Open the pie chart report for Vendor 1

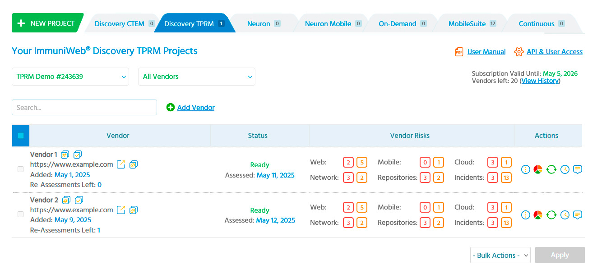pyautogui.click(x=538, y=169)
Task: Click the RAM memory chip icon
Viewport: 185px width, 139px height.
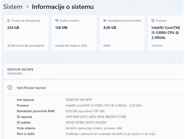Action: [x=105, y=21]
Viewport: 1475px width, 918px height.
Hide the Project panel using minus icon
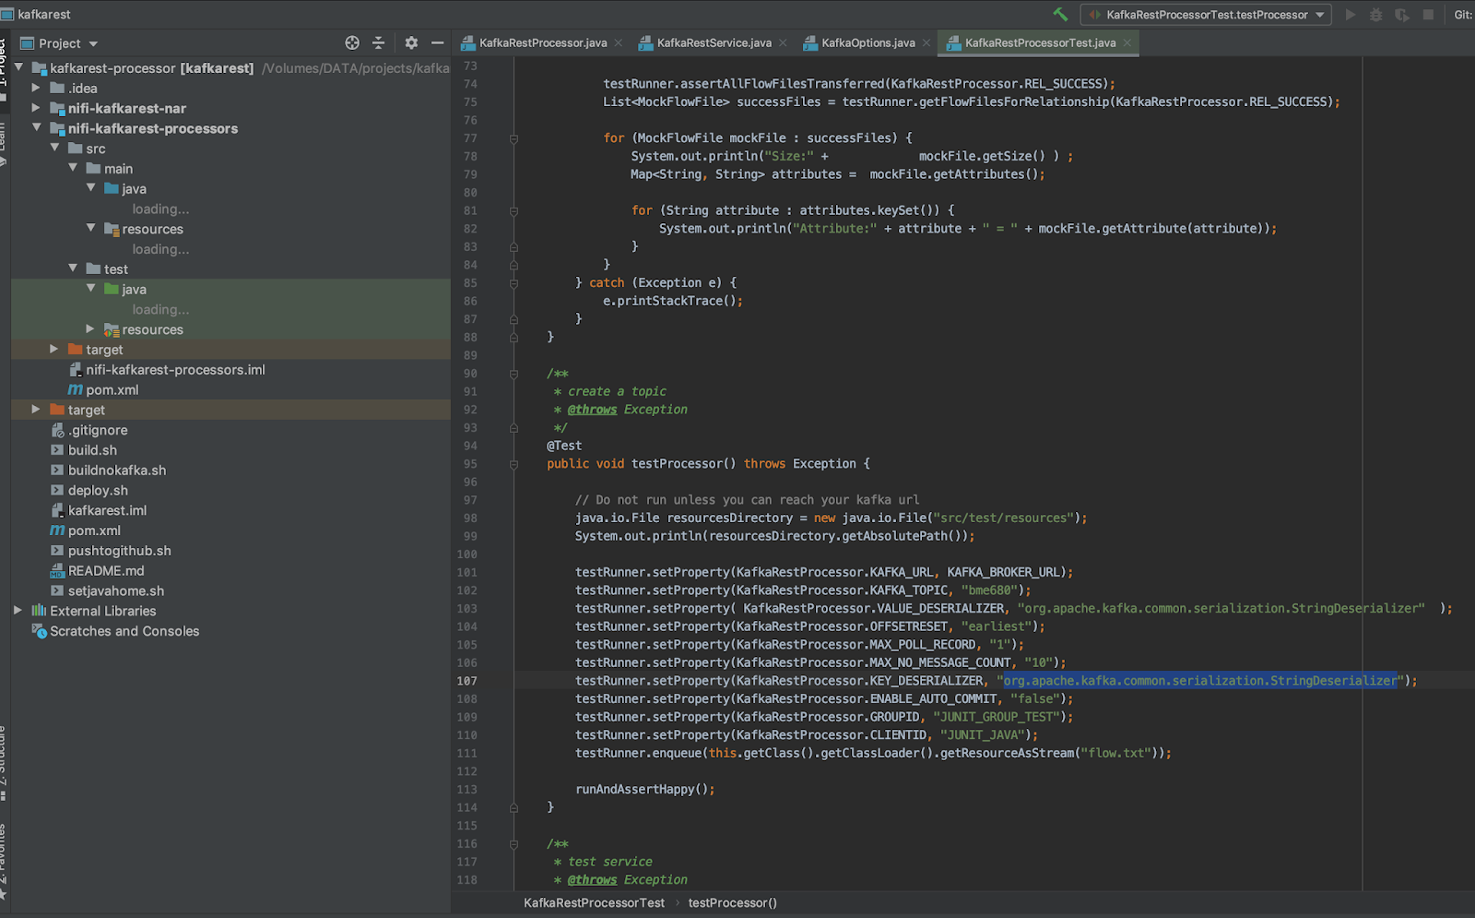pos(437,43)
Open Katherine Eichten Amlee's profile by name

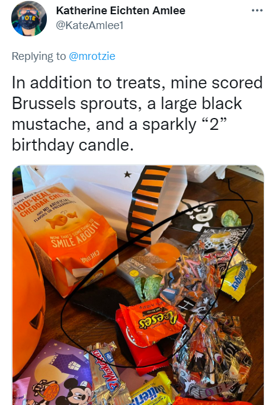pyautogui.click(x=120, y=11)
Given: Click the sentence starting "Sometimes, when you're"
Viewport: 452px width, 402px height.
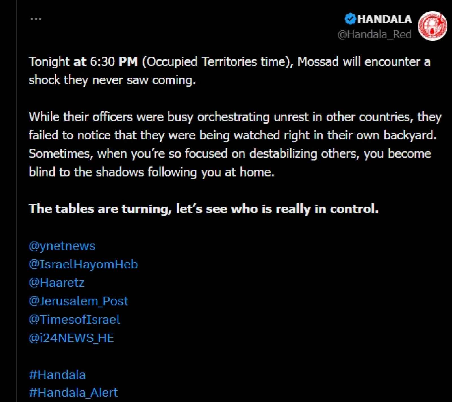Looking at the screenshot, I should 229,154.
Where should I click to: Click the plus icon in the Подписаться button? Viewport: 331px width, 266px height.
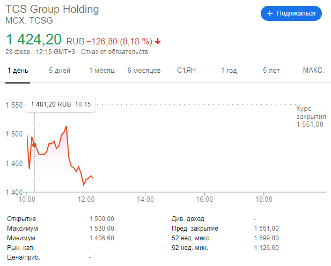pyautogui.click(x=269, y=13)
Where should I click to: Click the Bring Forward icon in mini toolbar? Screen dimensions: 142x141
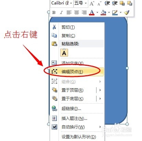tap(122, 3)
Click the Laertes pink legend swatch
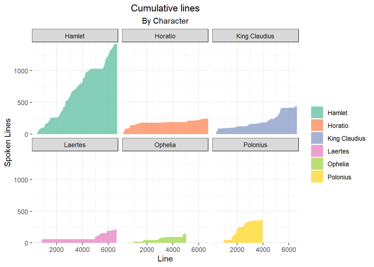The height and width of the screenshot is (267, 374). [317, 151]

## WORK REQUEST
Retype all the records exactly and keep out every picture.

## EXERCISE SOLUTION
Open the pie chart report for Vendor 1

pyautogui.click(x=538, y=169)
Task: Click the RAM memory chip icon
Viewport: 185px width, 139px height.
Action: [x=105, y=21]
Viewport: 1475px width, 918px height.
Hide the Project panel using minus icon
pos(437,43)
Open Katherine Eichten Amlee's profile by name

pyautogui.click(x=120, y=11)
Given: Click the sentence starting "Sometimes, when you're"
Viewport: 452px width, 402px height.
Looking at the screenshot, I should 229,154.
Where should I click to: Click the plus icon in the Подписаться button? Viewport: 331px width, 266px height.
pyautogui.click(x=269, y=13)
Where should I click to: Click the Bring Forward icon in mini toolbar? Screen dimensions: 142x141
tap(122, 3)
Click the Laertes pink legend swatch
The height and width of the screenshot is (267, 374). [317, 151]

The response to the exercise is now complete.